No sé que pasará al final, supongo que terminará siendo imposible adoptar un niño en Guatemala y ahogarán al Hogar Ayau, saldrá en la prensa y todos tan contentos. Los Ayau son una familia guatemalteca muy conocida. Admirada por unos y odiada hasta la extenuación por otros. Si al centro en cuestión le hubiesen puesto de nombre «Miguel Ángel Asturias», orgullo literario del país, otro gallo cantaría a las hermanas que tanto celo ponen en el cuidado de los niños a su cargo. Pero lo de las adopciones y lo del Hogar Ayau ni quita ni pone, es mero ruido para acallar los gimoteos de la parroquia, es, en el mejor de los casos, atacar erróneamente las consecuencias y olvidar deliberadamente las causas. Las causas son el elefante africano que tienen en el centro de la habitación y que, aunque todos lo ven, nadie quiere decir en voz alta que está ahí.
En Guatemala conviven dos fenómenos que, combinados, forman esa bomba de racimo que les machaca a diario por diferentes frentes. Por un lado padecen una explosión demográfica. Por otro esa explosión es desordenada. Guatemala es el país de las niñas-madres que traen hijos al mundo casi con la primera regla y que siguen trayéndolos durante años a pesar de que luego no pueden hacerse cargo de ellos. Una visita a cualquier maternidad del país, la del Hospital Roosevelt de la capital por ejemplo, es un viaje al pavor. Muchas veces los padres ni están ni se les espera. Esos niños se crían en barrios conflictivos dejados de la mano de Dios y terminan engrosando la nómina de las numerosas maras criminales que proliferan por los suburbios de las principales ciudades. Algunos sugieren que la solución sería despenalizar el aborto para evitar todos esos nacimientos. Pero Guatemala no es España, el chapín medio es muy religioso y no está a favor del aborto. Además, solo con el aborto no bastaría. Sería como aliviar los efectos de la resaca sin ir a su origen, que no es otro que el consumo excesivo de alcohol. Podríamos tener un país de alcohólicos sin resaca pero eso no les haría menos alcohólicos. Esas mismas clínicas que hoy son grandes paritorios pasarían a ser abortorios gigantes. No me parecería un gran avance, la verdad.

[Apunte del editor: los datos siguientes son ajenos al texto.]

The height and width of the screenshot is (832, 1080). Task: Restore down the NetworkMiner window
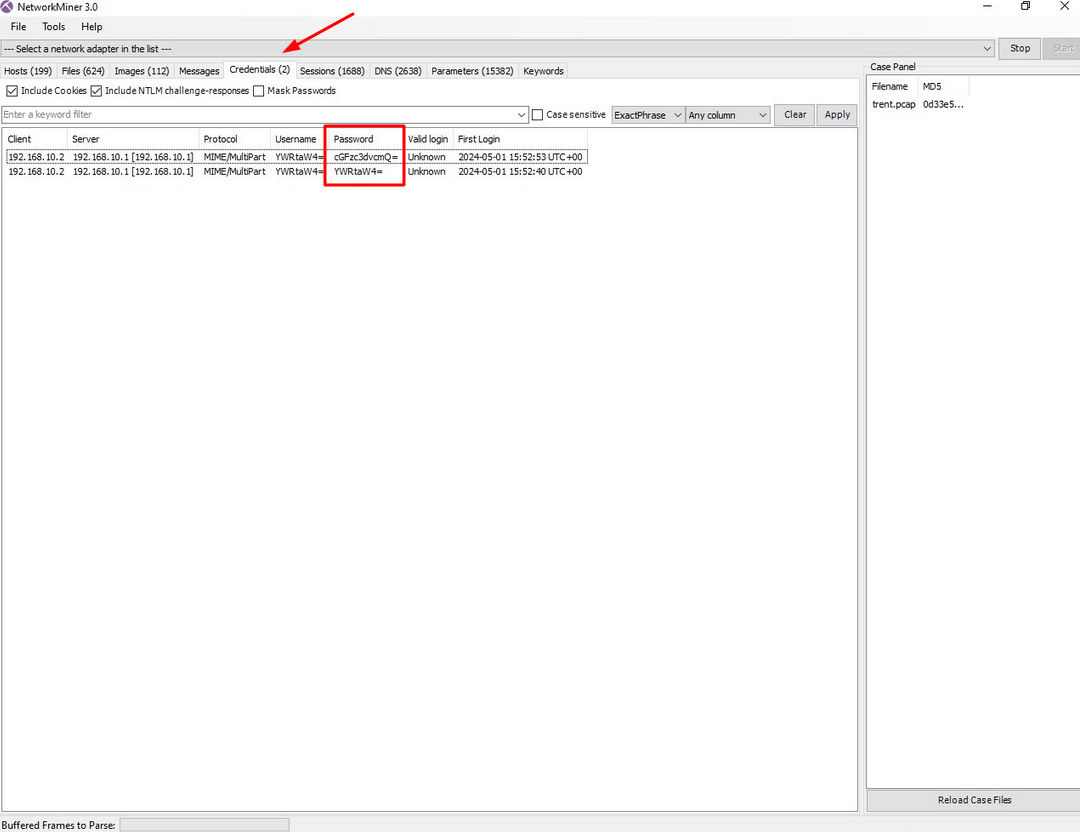click(1025, 7)
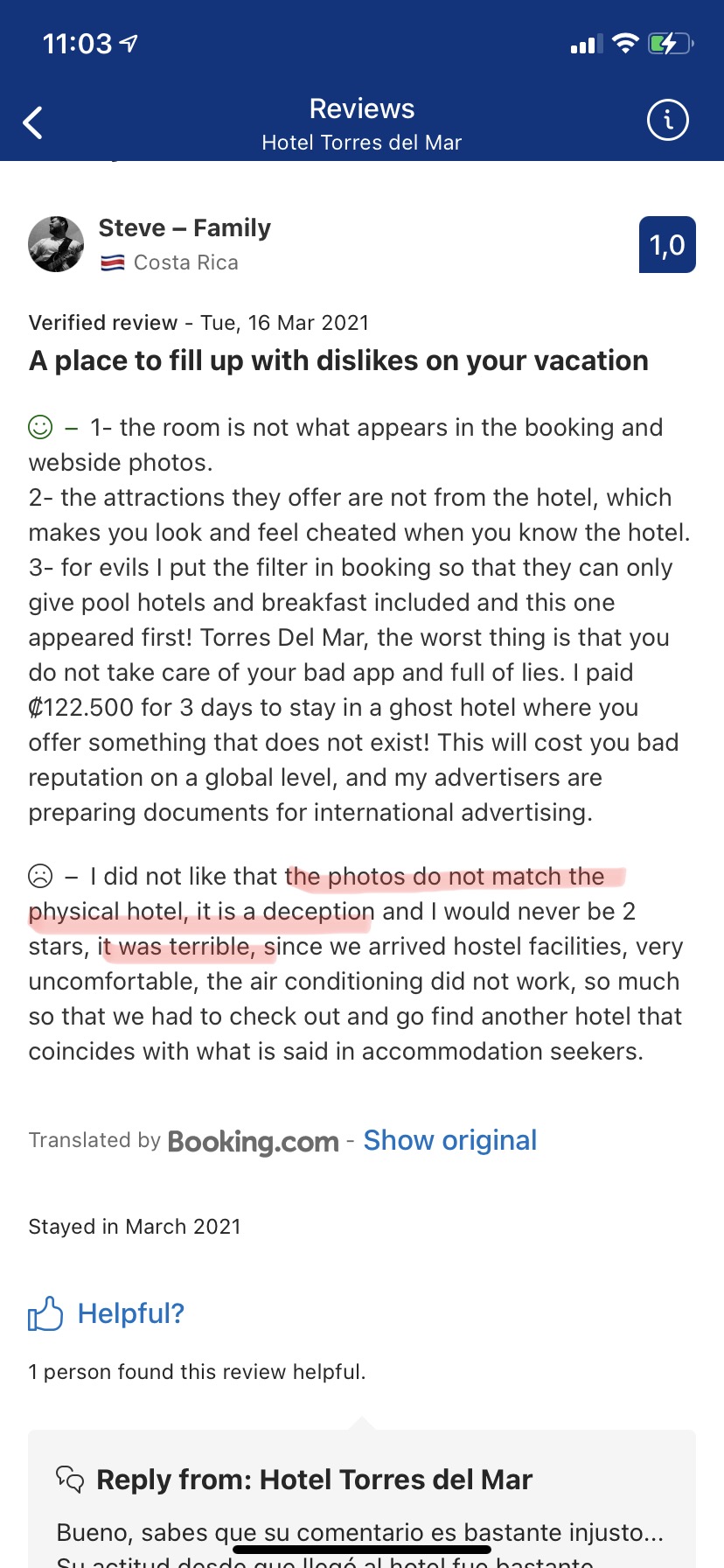Tap the Booking.com logo
Viewport: 724px width, 1568px height.
[x=254, y=1141]

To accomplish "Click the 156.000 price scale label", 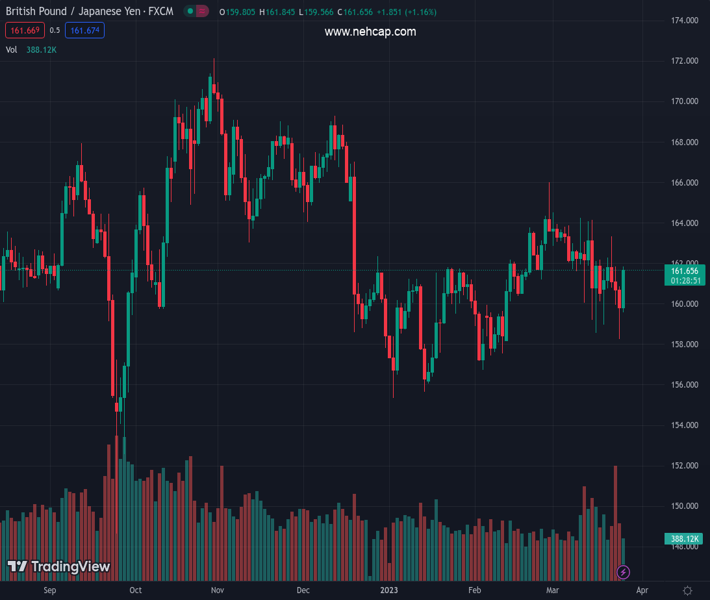I will [x=684, y=385].
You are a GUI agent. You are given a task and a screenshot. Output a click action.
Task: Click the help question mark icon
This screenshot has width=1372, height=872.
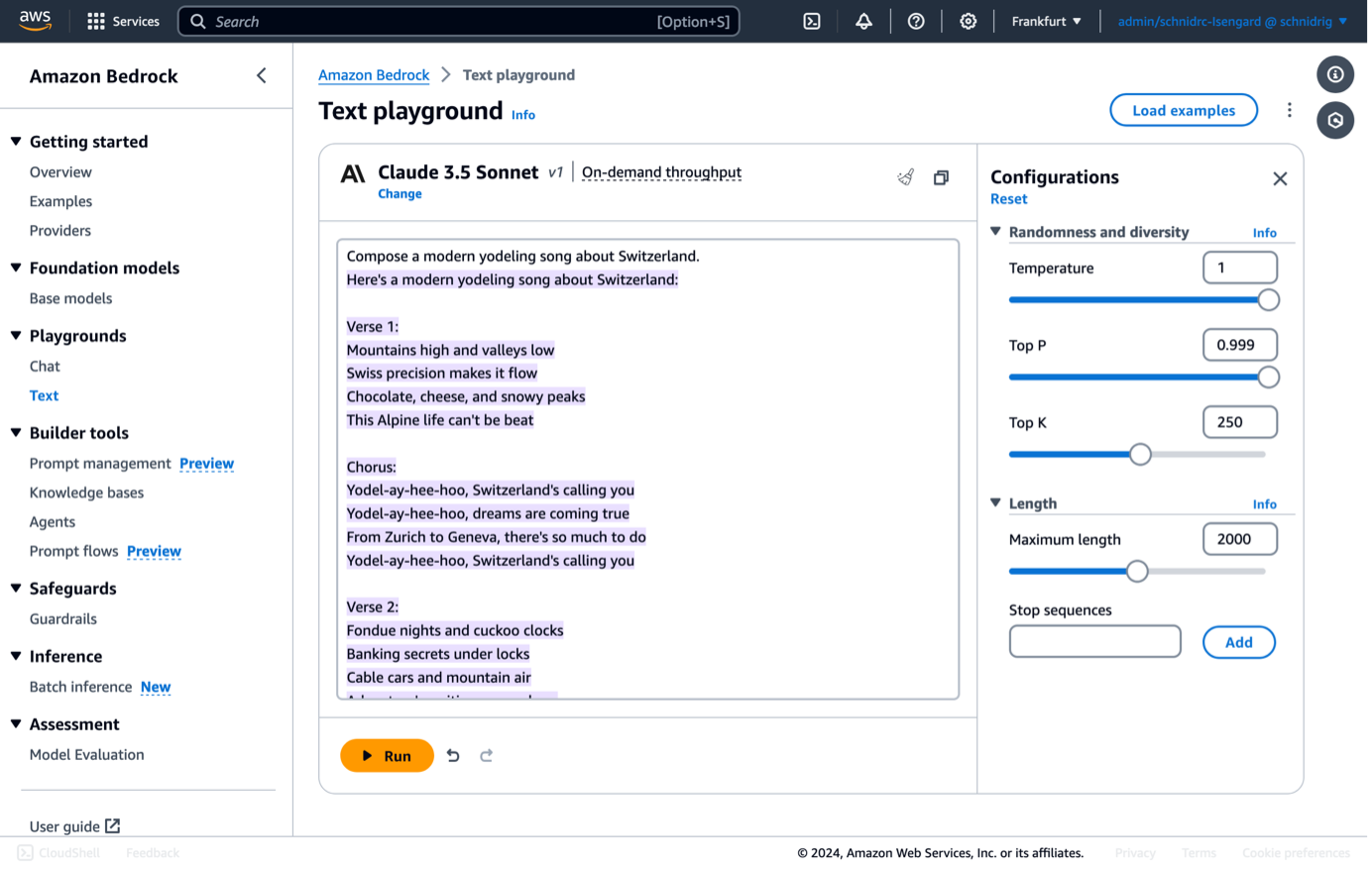point(916,21)
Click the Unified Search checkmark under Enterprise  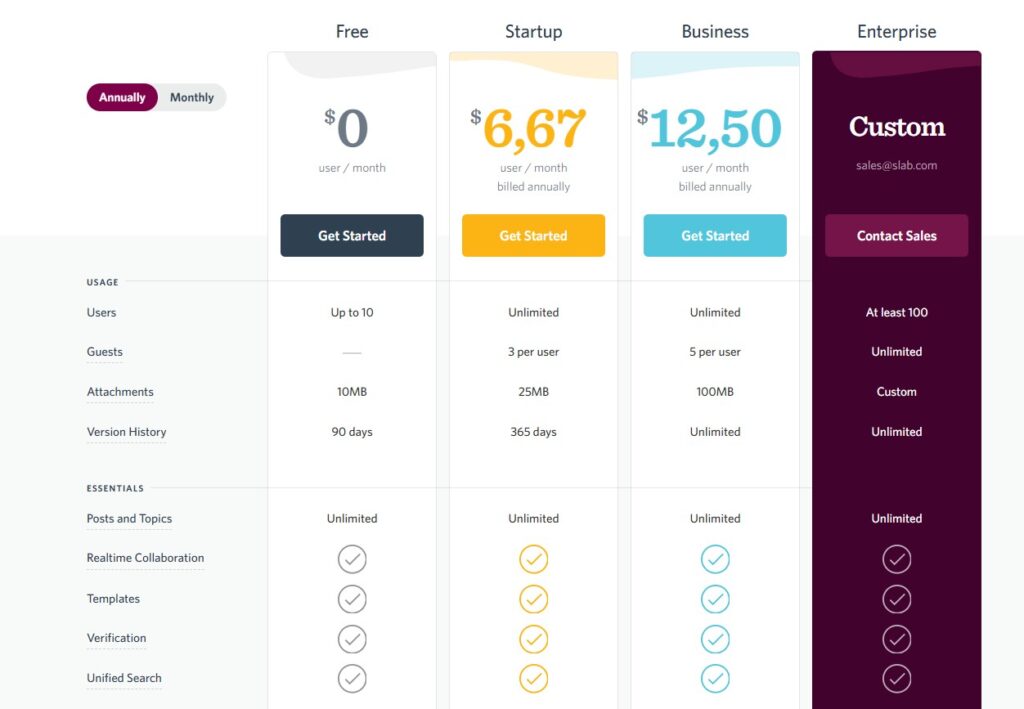click(x=896, y=677)
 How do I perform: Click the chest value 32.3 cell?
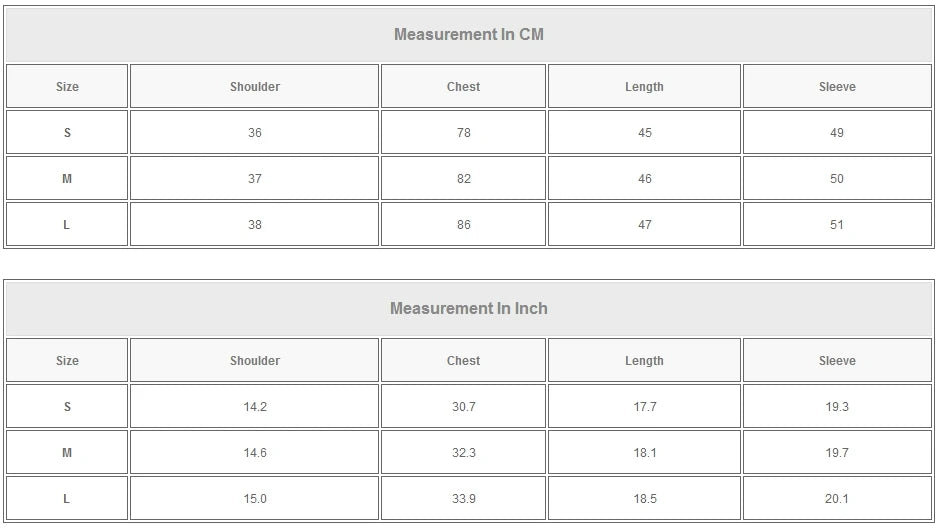(x=463, y=453)
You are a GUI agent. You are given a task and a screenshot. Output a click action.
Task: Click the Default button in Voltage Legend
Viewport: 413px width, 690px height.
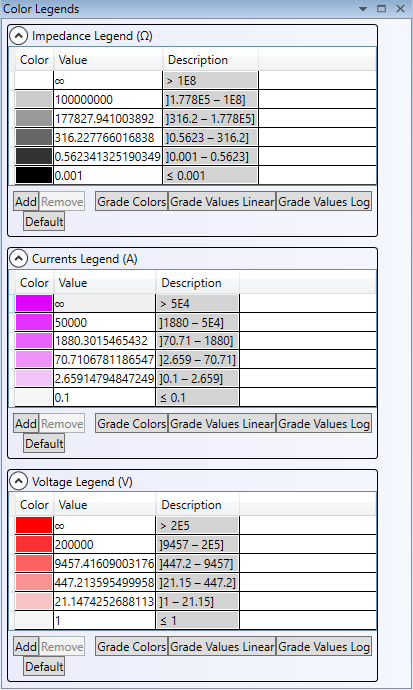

La desestructuración familiar entre la clase baja es asombrosamente alta, pero no solo se da entre la clase baja. La familia en la exigua clase media y en la no menos exigua clase alta también está rota o se rompe con bastante frecuencia dejando gruesos cascotes a su alrededor. Los ricos, claro está, eso pueden amortiguarlo con dinero. Los pobres carecen de ese colchón, lo que en principio les obligaría a ser más estrictos en estas cuestiones. Pero la constante en las sociedades humanas es que los pobres emulan a los ricos, de ahí lo importante de tener élites ilustradas y moralmente intachables. La élite en Guatemala es nefasta en todo, ejemplar en nada, oscila entre lo malo y lo peor, chapotea en un albañal de patrioterismo de opereta, busca apuntalar sus privilegios y se vale de la maquinaria del Estado para conseguirlo. Esa es la verdadera tragedia. Y para conjurarla los remedios que ofrecen son casi peor que la enfermedad.